Why Reversal Is Required
Section 17 restricts ITC to the portion attributable to business use and to taxable supplies including zero-rated supplies. Where inputs or input services are partly used for exempt supplies or non-business purposes, Rule 42 provides the method for identifying exclusive ineligible credit, eligible credit and common credit attributable to exempt/non-business use.
| Credit bucket | Meaning | Action |
|---|
| T1 / non-business use | Inputs/input services intended exclusively for non-business purposes | Do not credit / reverse. |
| T2 / exempt supplies | Inputs/input services intended exclusively for exempt supplies | Do not credit / reverse. |
| T3 / blocked credit | Items covered by Section 17(5) | Do not claim. |
| T4 / taxable supplies | Inputs/input services used exclusively for taxable/zero-rated supplies | Eligible subject to Section 16. |
| Common credit | Residual credit used commonly | Apply Rule 42 formula and annual true-up. |
Annual True-Up
Rule 42 also contemplates final calculation/adjustment after the financial year. Where finally calculated ineligible credit exceeds monthly reversal, the excess has to be reversed with applicable interest mechanics; where monthly reversal is higher, eligible excess may be reclaimed within the prescribed framework.
Monthly Close Control: How to Avoid Notices
- Download GSTR-2B and compare supplier GSTIN, invoice number, invoice date, taxable value and tax amount with books.

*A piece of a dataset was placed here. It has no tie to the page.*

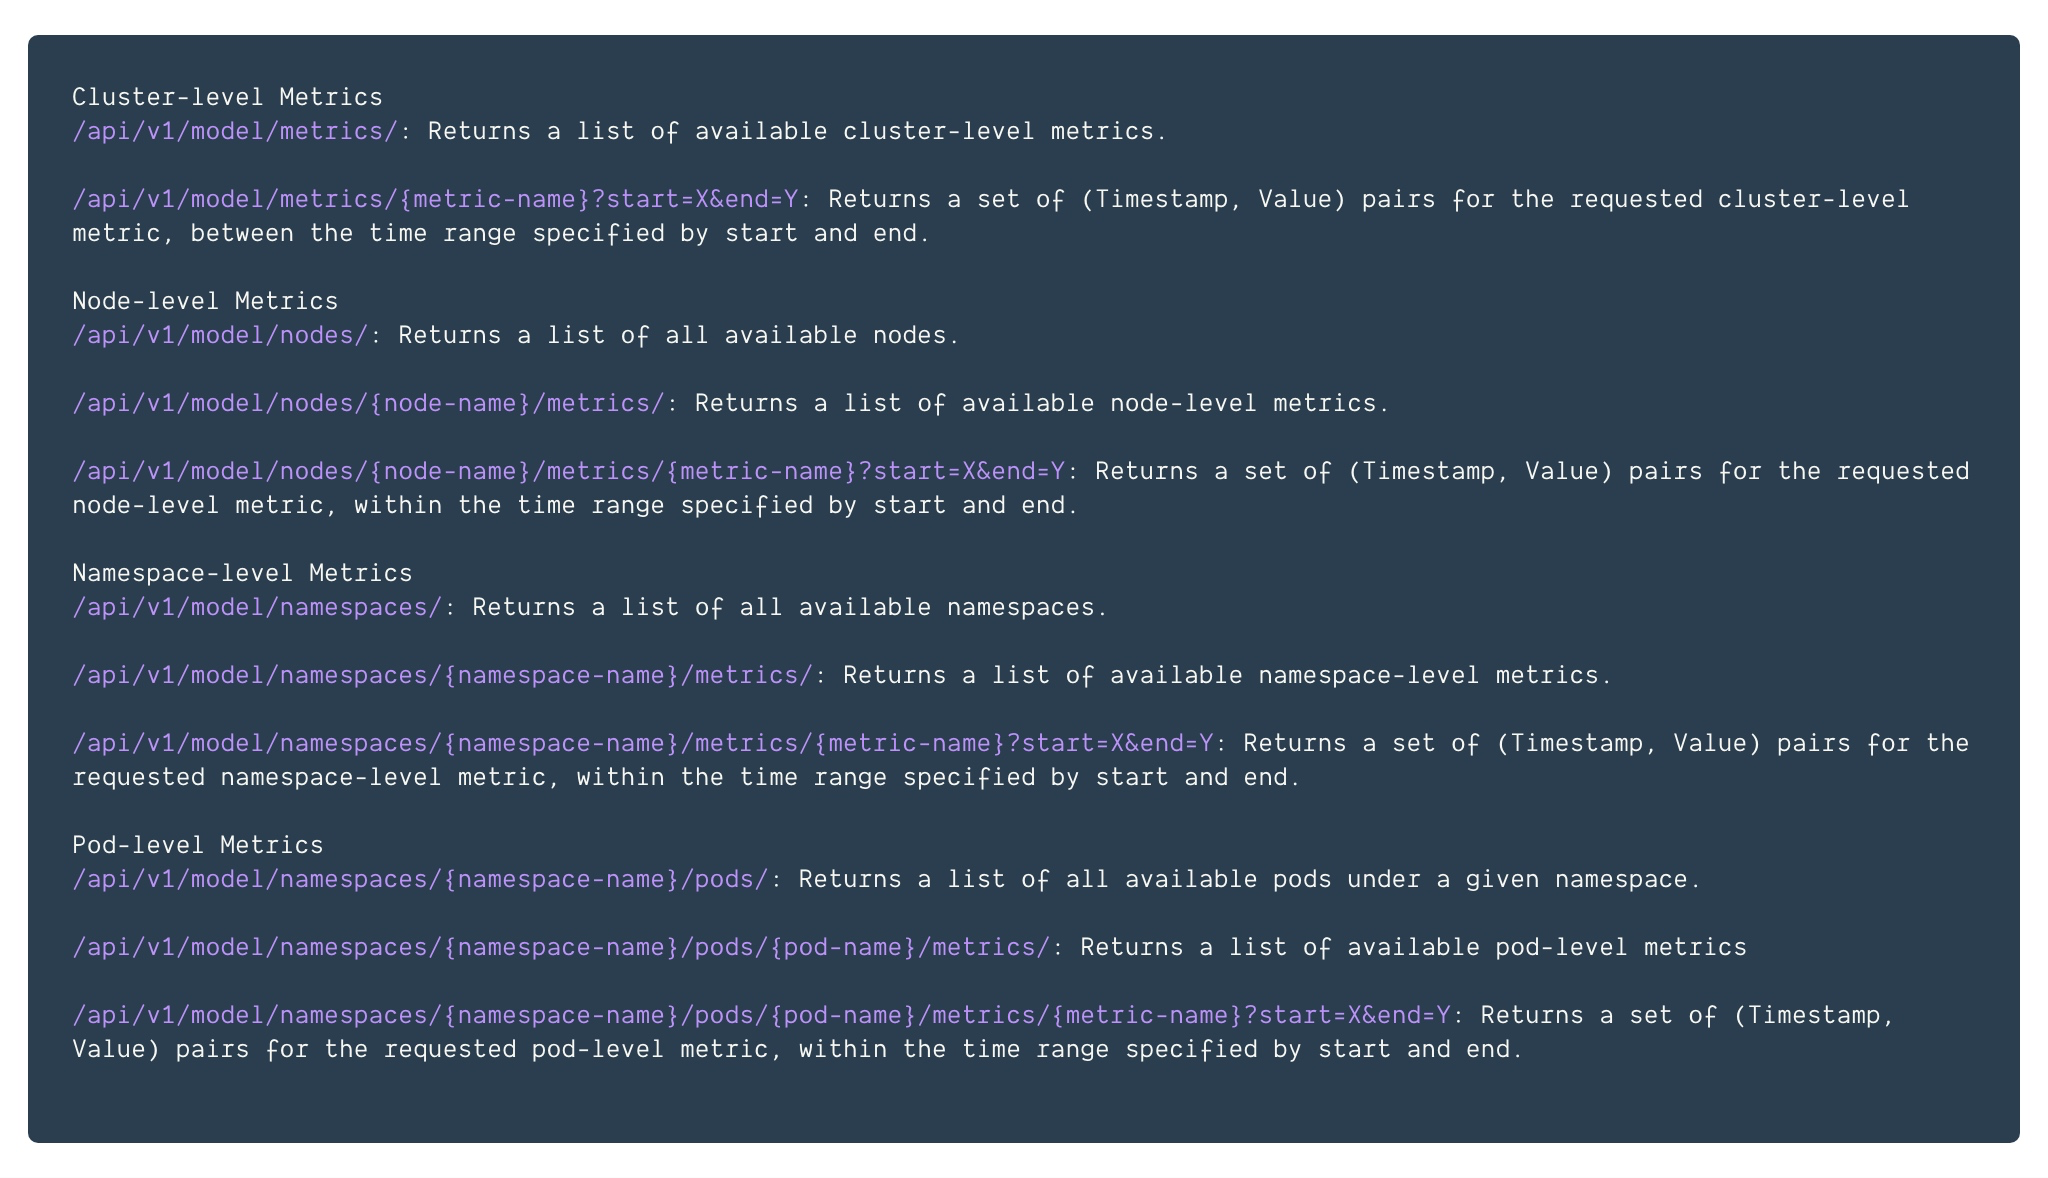Click "Returns a list of available node-level metrics" text
This screenshot has width=2048, height=1178.
click(1042, 403)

- Tag every variance as timing, supplier error, ineligible credit, RCM item, import/bill-of-entry item, amendment or duplicate.
- Do not claim credit merely because the vendor invoice is booked; apply Section 16 and Rule 36 controls.
- Create a vendor escalation list before GSTR-3B filing date rather than after receiving a mismatch notice.
- Keep a management-approved working paper for every credit claimed despite timing differences.
Best practiceMake the Rule 42 working part of monthly close. Waiting until annual return creates avoidable interest, cash-flow and audit issues.
Finin2min Publishing Checklist Before Upload
- Verify every legal statement against the official references below immediately before upload.
- Do not mention a GST rate unless the current rate schedule/notification is separately checked for that item or service.
- Add one Indian SME example from actual workflow — SaaS, agency, D2C, manufacturer, coworking, finance team or startup.
- Cross-link this article to GST registration, GST return, ITC reconciliation and GST notice-response pages.
- Keep the disclaimer because ITC treatment depends heavily on facts, invoices, contracts and portal status.
Official References Used
This draft uses official GST law, GST rules, GST portal and CBIC/GST Council sources only. Before publishing, re-check whether any notification, circular, rule text or portal workflow has changed after the draft date.
Frequently Asked Questions
When is ITC reversal required for exempt supplies? ▼
When inputs/input services are used partly for taxable/zero-rated supplies and partly for exempt supplies or non-business purposes.
Does zero-rated supply count as taxable for credit attribution? ▼
Section 17 refers to taxable supplies including zero-rated supplies for attribution purposes.
Should Rule 42 be done monthly or annually? ▼
The working is relevant monthly with final adjustment/true-up after the year as per the rule framework.